**What you are asked to do**: Set down exactly the lines of the listing below that begin at the one containing "The image size is (243, 152)." and end at the last line, both included.

****************

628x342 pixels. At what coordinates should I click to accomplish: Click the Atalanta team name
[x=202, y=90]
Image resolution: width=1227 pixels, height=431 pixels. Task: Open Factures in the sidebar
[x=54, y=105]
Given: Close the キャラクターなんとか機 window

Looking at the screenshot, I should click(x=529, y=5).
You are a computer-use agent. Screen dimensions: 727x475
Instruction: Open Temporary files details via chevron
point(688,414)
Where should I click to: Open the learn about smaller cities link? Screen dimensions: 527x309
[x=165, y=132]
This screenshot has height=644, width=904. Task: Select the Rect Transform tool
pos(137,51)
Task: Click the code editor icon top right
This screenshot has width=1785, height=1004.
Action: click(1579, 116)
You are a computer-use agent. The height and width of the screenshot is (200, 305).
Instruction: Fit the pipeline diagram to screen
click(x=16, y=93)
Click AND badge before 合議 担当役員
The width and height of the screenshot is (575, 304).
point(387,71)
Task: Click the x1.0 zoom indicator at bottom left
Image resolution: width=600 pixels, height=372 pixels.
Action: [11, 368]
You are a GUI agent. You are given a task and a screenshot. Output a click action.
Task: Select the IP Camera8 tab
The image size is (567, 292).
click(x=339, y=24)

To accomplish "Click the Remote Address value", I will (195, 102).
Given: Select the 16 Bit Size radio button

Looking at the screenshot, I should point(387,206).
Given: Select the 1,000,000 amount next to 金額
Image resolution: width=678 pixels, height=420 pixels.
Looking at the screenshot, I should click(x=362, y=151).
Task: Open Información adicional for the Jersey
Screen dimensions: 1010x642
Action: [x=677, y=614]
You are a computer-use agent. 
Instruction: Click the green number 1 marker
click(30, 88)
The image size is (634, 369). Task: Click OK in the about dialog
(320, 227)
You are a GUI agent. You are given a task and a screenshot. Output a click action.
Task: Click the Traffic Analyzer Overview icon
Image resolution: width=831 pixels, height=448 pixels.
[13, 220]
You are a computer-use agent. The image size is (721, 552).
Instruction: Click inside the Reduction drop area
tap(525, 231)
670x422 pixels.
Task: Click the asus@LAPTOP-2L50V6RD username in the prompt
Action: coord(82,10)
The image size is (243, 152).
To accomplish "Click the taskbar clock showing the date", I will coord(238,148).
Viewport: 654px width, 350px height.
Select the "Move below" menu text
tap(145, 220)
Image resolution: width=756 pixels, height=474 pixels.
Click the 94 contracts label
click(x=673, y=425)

****************

**Solution for this exercise**:
The image size is (243, 152).
To accomplish "Click the taskbar clock showing the date", I will coord(238,148).
Viewport: 654px width, 350px height.
Select the "Move below" menu text
tap(145, 220)
Image resolution: width=756 pixels, height=474 pixels.
Click the 94 contracts label
click(x=673, y=425)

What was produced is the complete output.